FAMILY legend has it that I weighed over 10 pounds at birth. Probably explains why I’m an only child. I was the class fatty all the way through primary school. Some would say my parents were guilty of child abuse, but nothing could be further from the truth. Having survived the hardships of the 1920s, 30s and 40s, they simply wanted to give me the things they missed out on. Unfortunately, most involved chocolate. Obesity beckoned, but I was saved by lifelong participation in exercise and sport.

I was lucky. Like all overweight adults, I would have been more vulnerable to Covid-type illness. Add respiratory failure and Type-2 diabetes to the mix and another public health emergency is in the making. The UK government has already declared a “war on obesity”. The Prime Minister may be more of a roly poly model than a role model, but his press ups regime suggests even he’s got the idea. In Scotland we seem proud to let it all hang out as we wobble down the high street. Around one third of our children are overweight or obese. 65% of adults are considered overweight, with 29% classed as obese. Time and pounds roll on together, with an astonishing 78% of those between 65 and 74 classed as overweight.

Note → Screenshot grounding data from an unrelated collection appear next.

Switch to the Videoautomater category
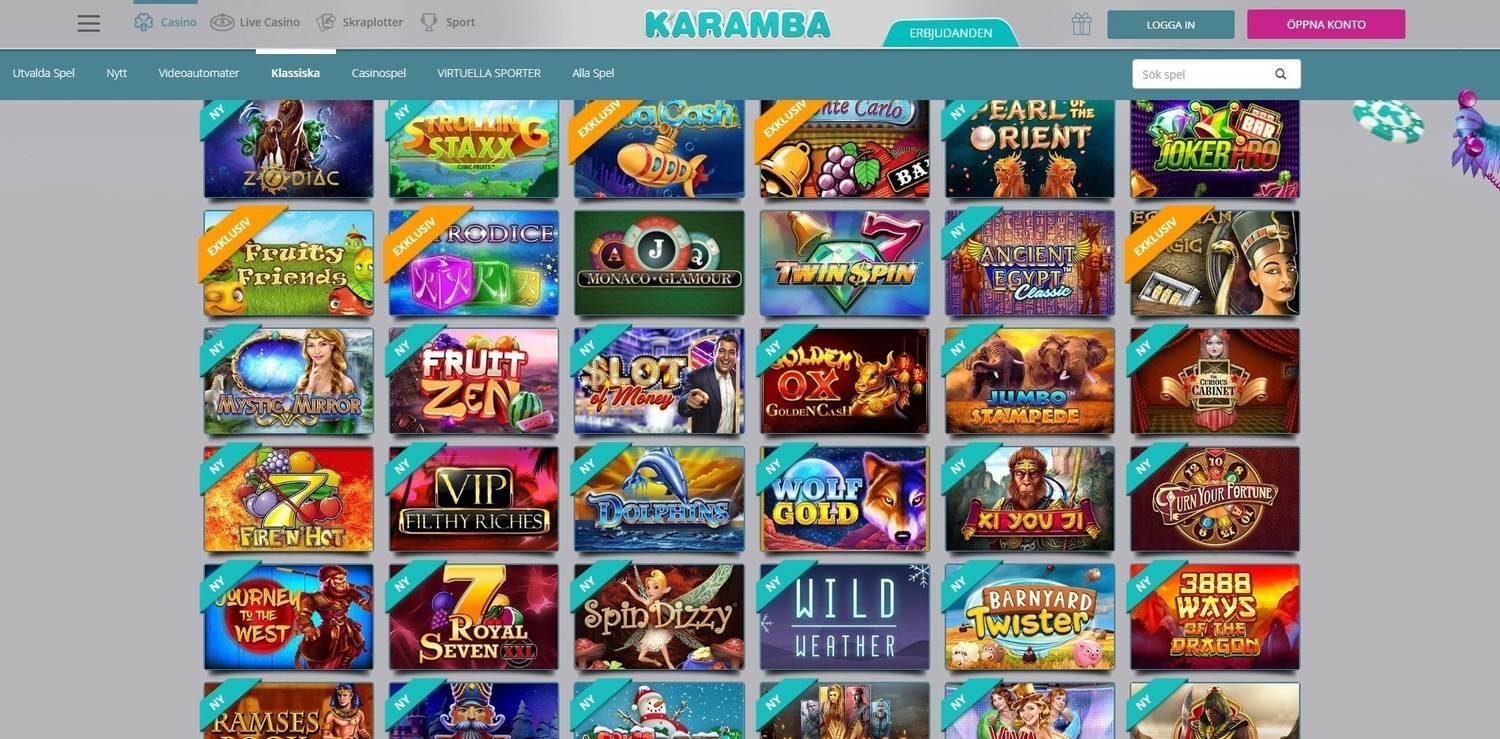Viewport: 1500px width, 739px height. [199, 73]
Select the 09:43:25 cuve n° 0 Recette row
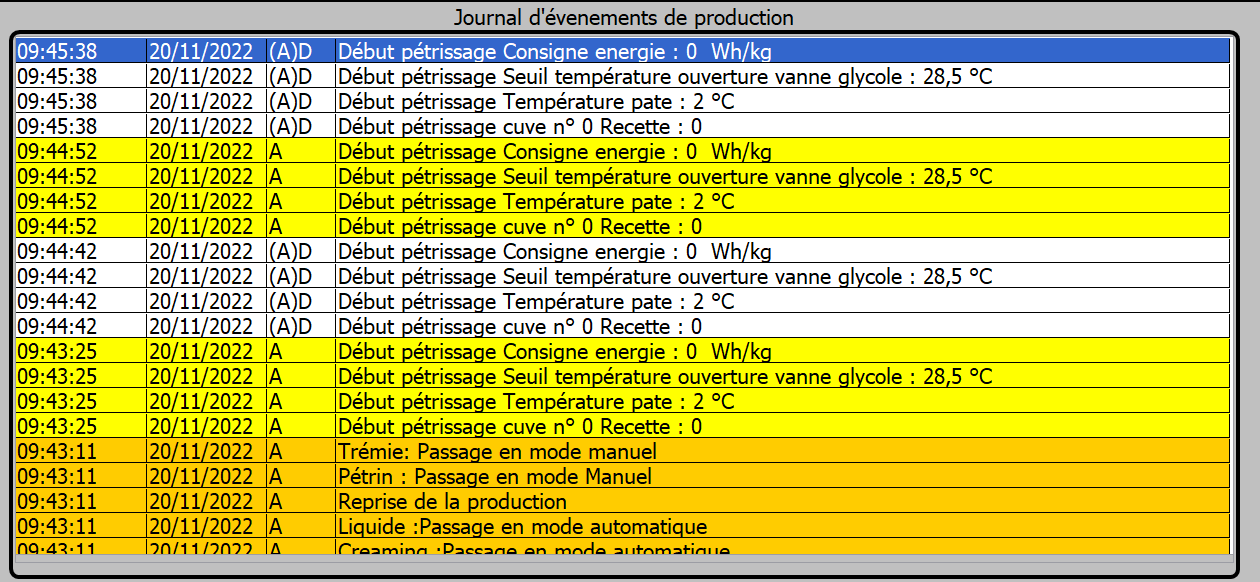This screenshot has height=582, width=1260. (x=520, y=427)
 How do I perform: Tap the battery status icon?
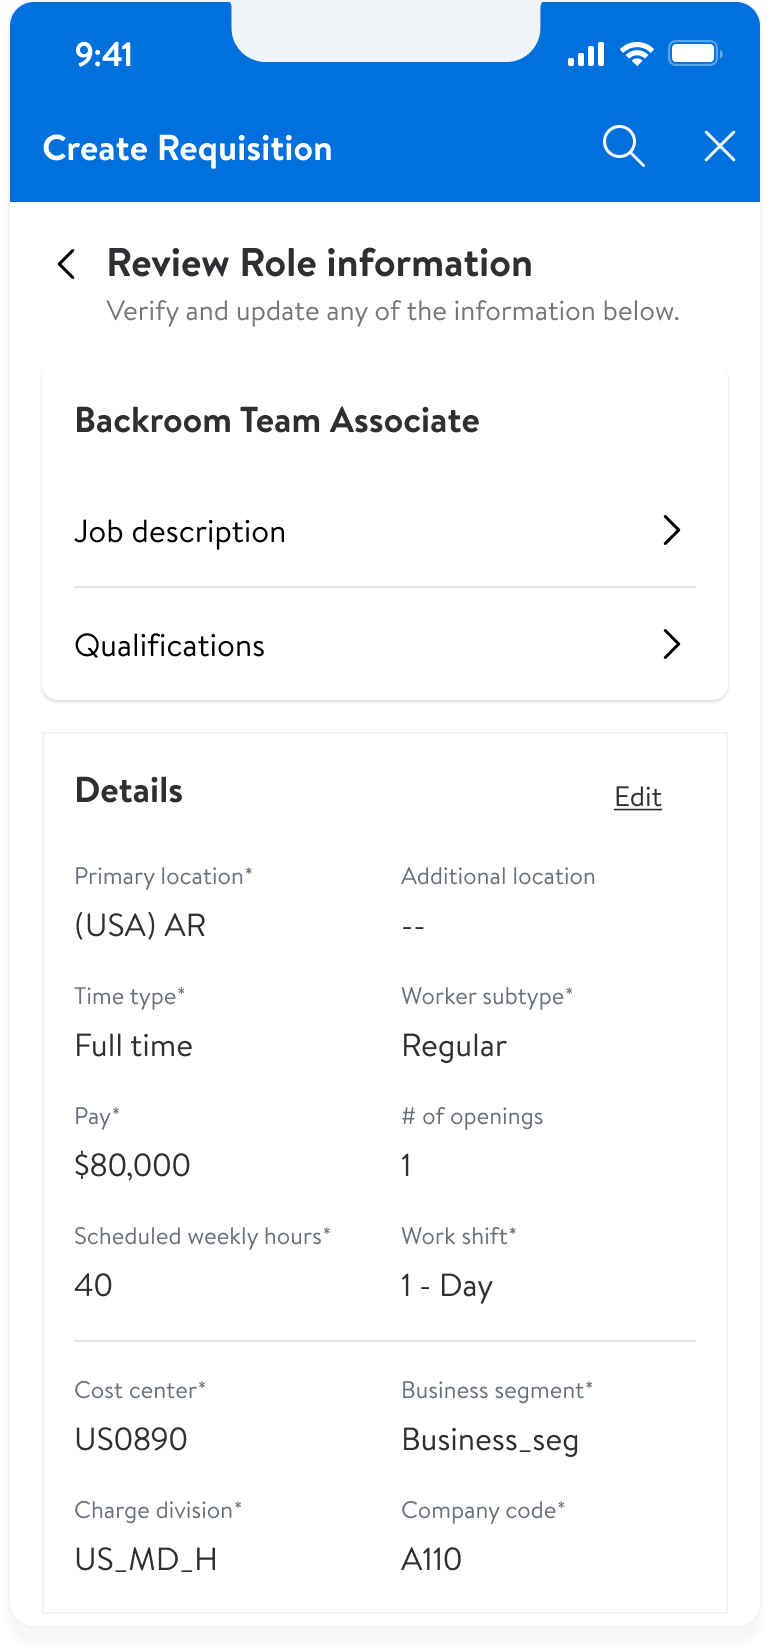tap(695, 54)
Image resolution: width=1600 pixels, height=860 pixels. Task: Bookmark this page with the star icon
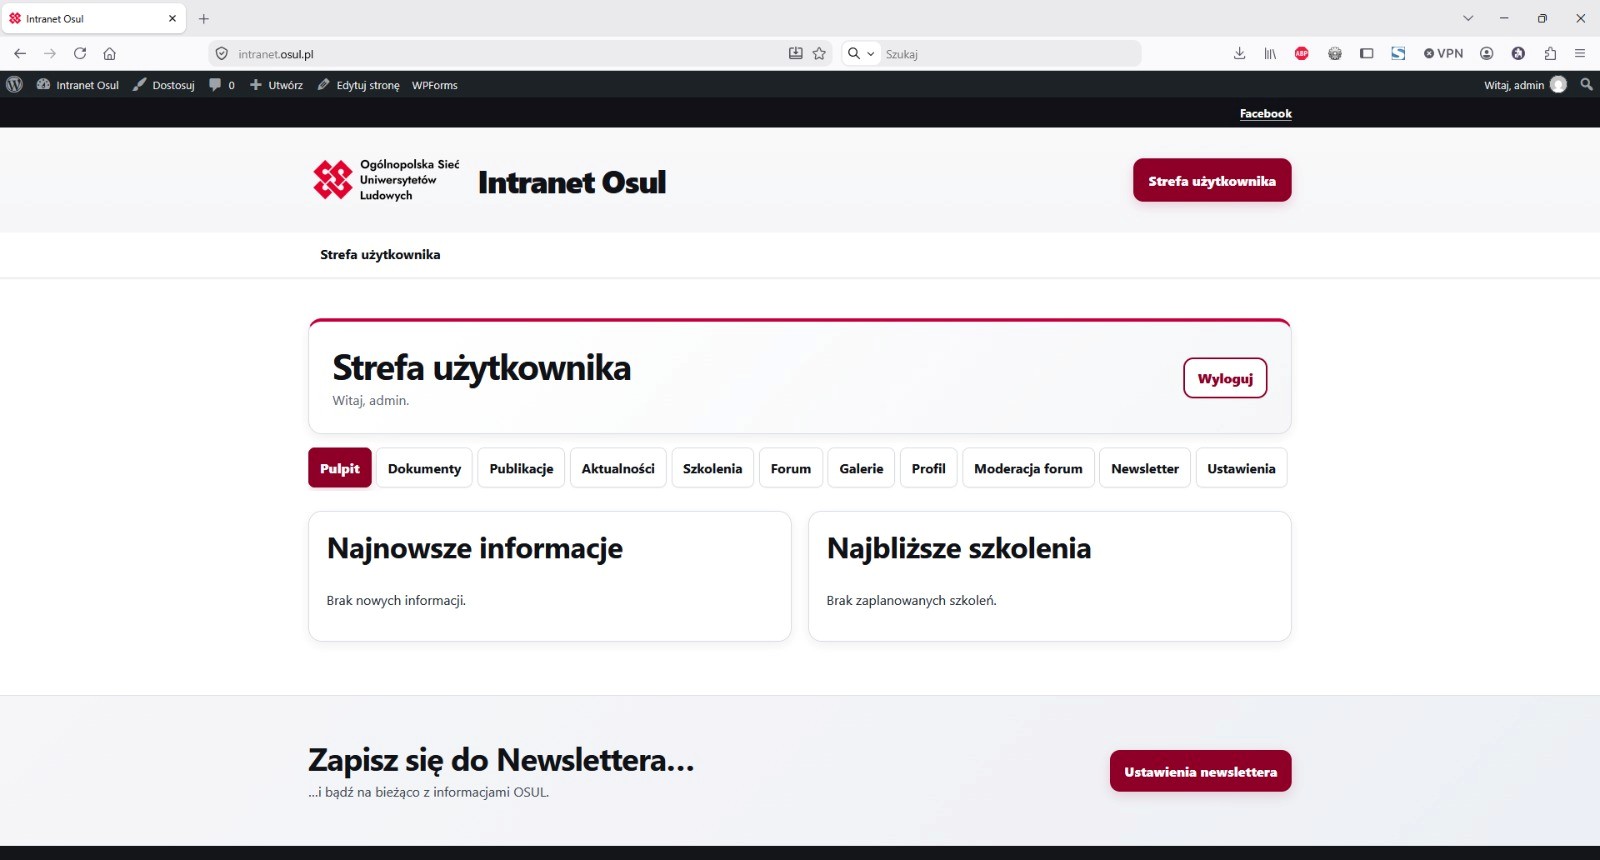pyautogui.click(x=820, y=54)
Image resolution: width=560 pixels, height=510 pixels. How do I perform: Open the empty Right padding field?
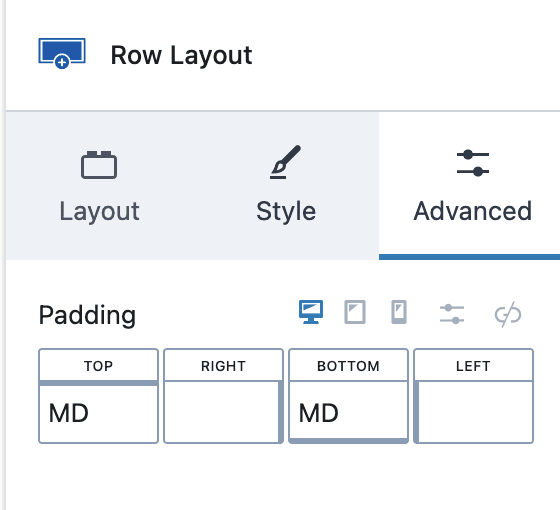click(221, 412)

Drastic action was taken to avoid overwhelming the NHS with Covid cases. Obesity threatens to do the same, swallowing up essential resources. The overweight should not be at the back of the queue for surgery, but should still be accountable for their choices and consequences.

Early intervention and prevention are always better and cheaper than cure. Developing a healthy lifestyle and daily exercise, should be more central to the school curriculum. Oh, how we laughed at those old newsreels of Japanese workers doing morning exercises at their desks and machines. Who’s laughing now, when Japan has the world’s healthiest elderly population? Why not incentivise Scottish employers to provide time for daily exercise in offices and factories? Through GPs, at risk individuals can be targeted, supported and monitored. Despite the Covid track and trace fiasco, phone apps could still be useful, although electronic tagging of the overweight may be a bridge too far.

Re-opening pubs and fast food outlets before gyms and indoor sports facilities sent out the wrong message. Surely, a work out or a game of squash in a controlled environment is less of a health risk than a burger washed down by six pints of lager. The government needs to get on message. Otherwise, a resurgence of Covid, combined with increasing levels of obesity, and the fat will be well and truly in the fire.